Tenes is supposed to have been a Phoenician settlement, and was a place of great importance during the Roman occupation, under the name of Cartenna. When Marshal Bugeaud fixed on this spot to establish a French colony, a fine monument, the remains of the ramparts, and other ruins, were standing, but I understand that none are now in existence, except the foundations of the ramparts beneath the present town walls, and the cisterns now utilised by the French. An interesting monumental inscription now in Algiers, records that the Roman governor, Caius Fulcinius Optatus, successfully defended the colony against an attack by the Baquates, the Bakoutai of the Greeks, doubtless the wild Highlanders of the circumjacent Dahra. This tribe is specially mentioned by Pliny.

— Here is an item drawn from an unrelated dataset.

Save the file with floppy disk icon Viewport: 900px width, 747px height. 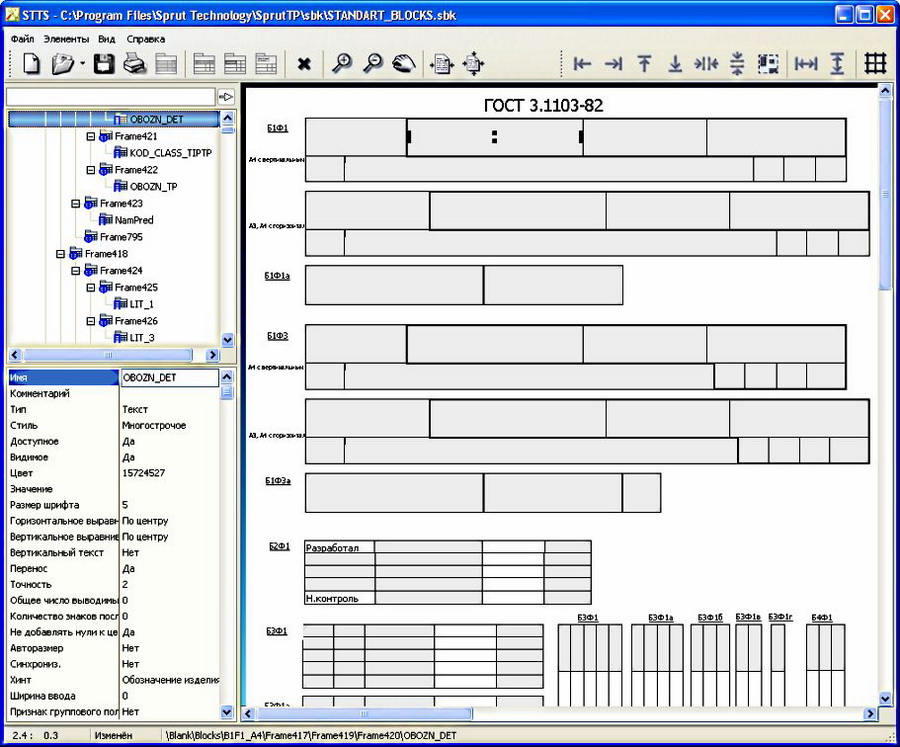[103, 65]
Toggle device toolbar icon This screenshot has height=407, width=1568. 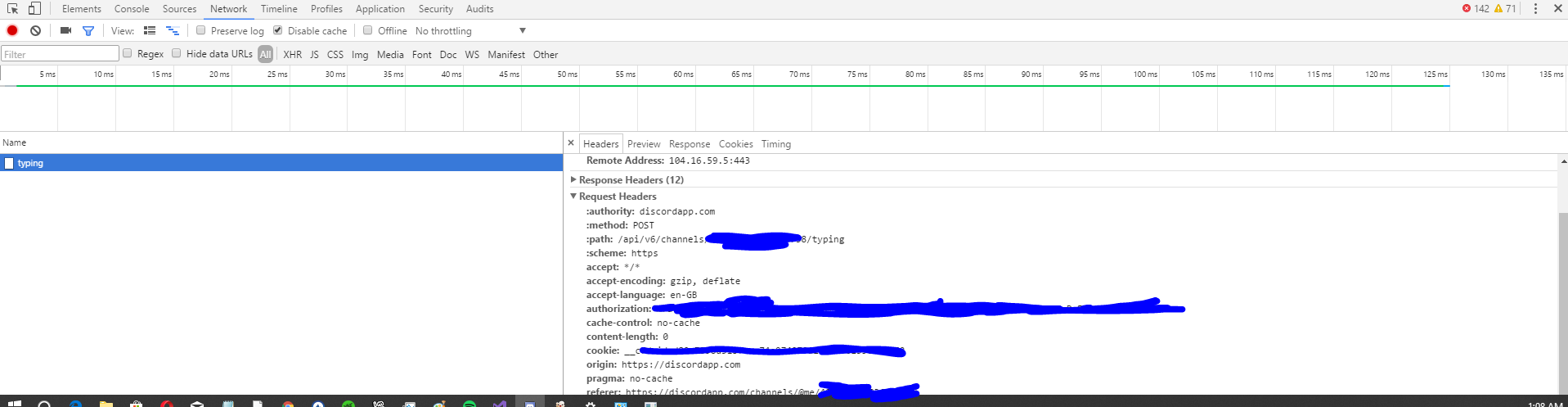(x=34, y=8)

Cartenna was rendered famous in the theological disputes which shook the African Christian Church to its centre. Rogatus, Donatist Bishop of Cartenna, established a new sect, modifying the Donatist heresy, and his followers were denominated Rogatists, after their founder. During the revolts of Firmus, who was subdued by Theodosius in 371, and by Gildo in 396, Rogatus took advantage of the general confusion to persecute his opponents; but his Sect did not take firm root, and during the episcopacy of Vincentius, his successor, only two African bishops were tainted with this particular heresy. Though all memorials of the Romans above ground at Tenes have been destroyed—by the Vandals, according to the French—a large portion of the old necropolis has been brought to light by the falling away of part of the cliff, probably during an earthquake. From the deck of the ship the tombs were quite perceptible, and the dark recesses ran some distance along the hill-side, sometimes assuming the form of galleries, along which no doubt vaults branched off on either side. Many of these vaults are used by the Government as magazines and cellars, and I heard that skeletons, and even pieces of clothing and jewelry, had been found in their recesses. At the other extremity of the bay I saw some remains of masonry, which probably mark the site of the Roman port.[3]

During the centuries of Roman domination Cartennae was a rich city with a forum, theater, baths, library and aqueducts, but it was devastated during the revolt of Firmus in the years 372–375.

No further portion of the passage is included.